设为首页 收藏本站
查看: 729|回复: 0

[经验分享] RPC and Serialization with Hadoop, Thrift, and Protocol Buffers

[复制链接]

尚未签到

发表于 2016-12-11 06:29:26 | 显示全部楼层 |阅读模式
http://www.cloudera.com/resources/rpc-and-serialization-in-hadoop

RPC and Serialization with Hadoop, Thrift, and Protocol Buffers
This post was originally written by Tom White, published here.

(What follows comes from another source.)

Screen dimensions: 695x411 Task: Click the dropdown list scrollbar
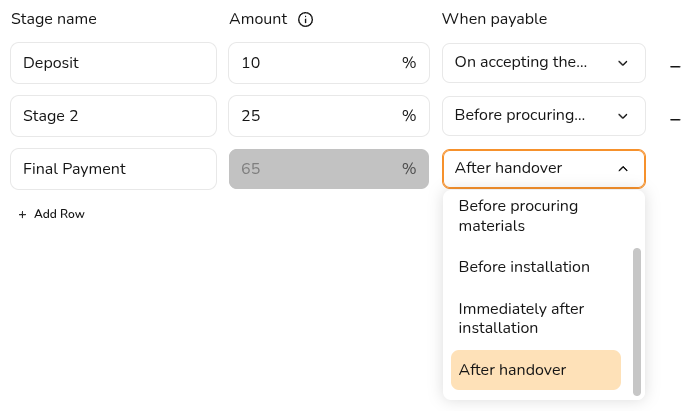point(637,320)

Hadoop and related projects like Thrift provide a choice of protocols and formats for doing RPC and serialization. In this post I'll briefly run through them and explain where they came from, how they relate to each other and how Google's newly released Protocol Buffers might fit in.

RPC and Writables
Hadoop has its own RPC mechanism that dates back to when Hadoop was a part of Nutch. It's used throughout Hadoop as the mechanism by which daemons talk to each other. For example, a DataNode communicates with the NameNode using the RPC interface DatanodeProtocol.

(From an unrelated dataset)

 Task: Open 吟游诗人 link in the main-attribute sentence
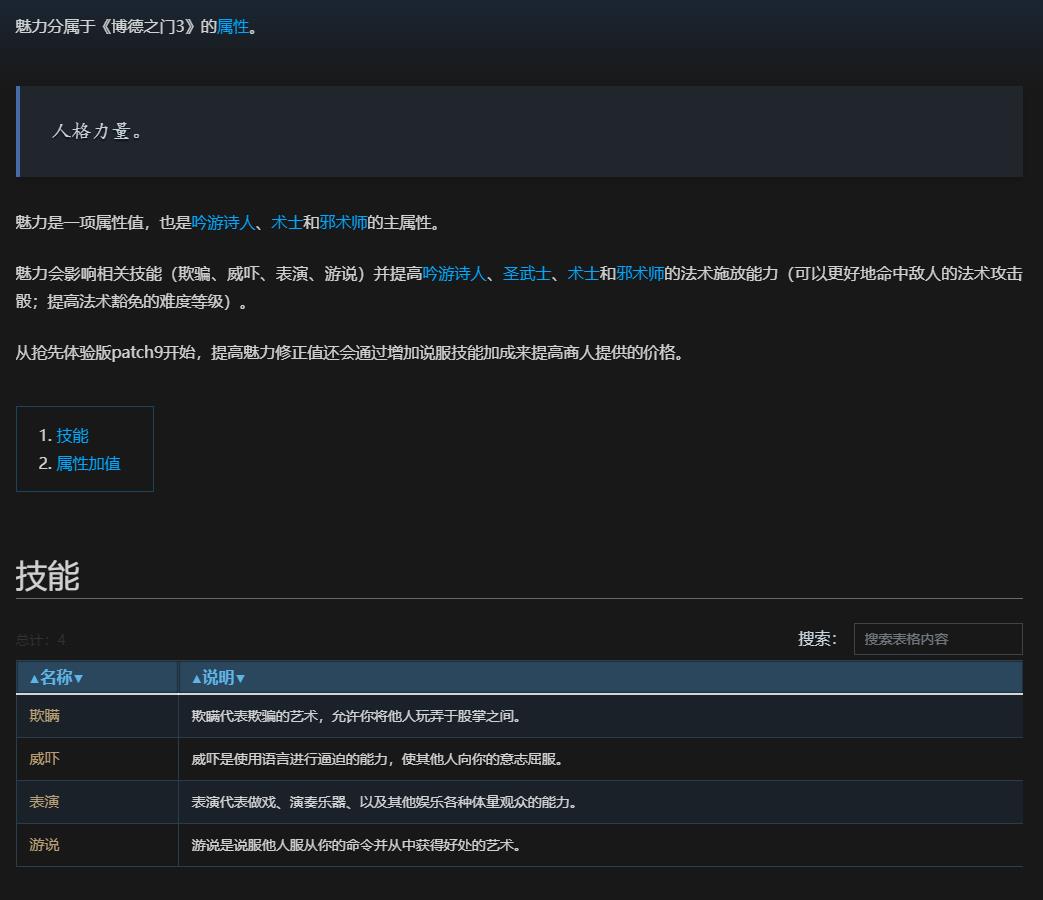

Protocols are defined using Java interfaces whose arguments and return types are primitives, Strings, Writables, or arrays. These types can all be serialized using Hadoop's specialized serialization format, based on Writable. Combined with the magic of Java dynamic proxies, we get a simple RPC mechanism which for the caller appears to be a Java interface.

MapReduce and Writables
Hadoop uses Writables for another, quite different, purpose: as a serialization format for MapReduce programs. If you've ever written a Hadoop MapReduce program you will have used Writables for the key and value types. For example:

public class MapClassimplements Mapper<LongWritable, Text, Text, IntWritable> {// ...}(Text is just a Writable version of Java String.)

The primary benefit of using Writables is in their efficiency. Compared to Java serialization, which would have been an obvious alternative choice, they have a more compact representation. Writables don't store their type in the serialized representation, since at the point of deserialization it is known which type is expected. For the MapReduce code above, the input key is a LongWritable, so an empty LongWritable instance is asked to populate itself from the input data stream.

More flexible MapReduce
There are downsides of having to use Writables for MapReduce types, however. For a newcomer to Hadoop it's another hurdle: something else to learn ("why can't I just use a String?"). More seriously, perhaps, is that it's hard to use different binary storage formats for MapReduce input and output. For example, Apache Thrift (see below) is an increasingly popular way of storing binary data. It's possible, but cumbersome and inefficient, to read or write Thrift data from MapReduce.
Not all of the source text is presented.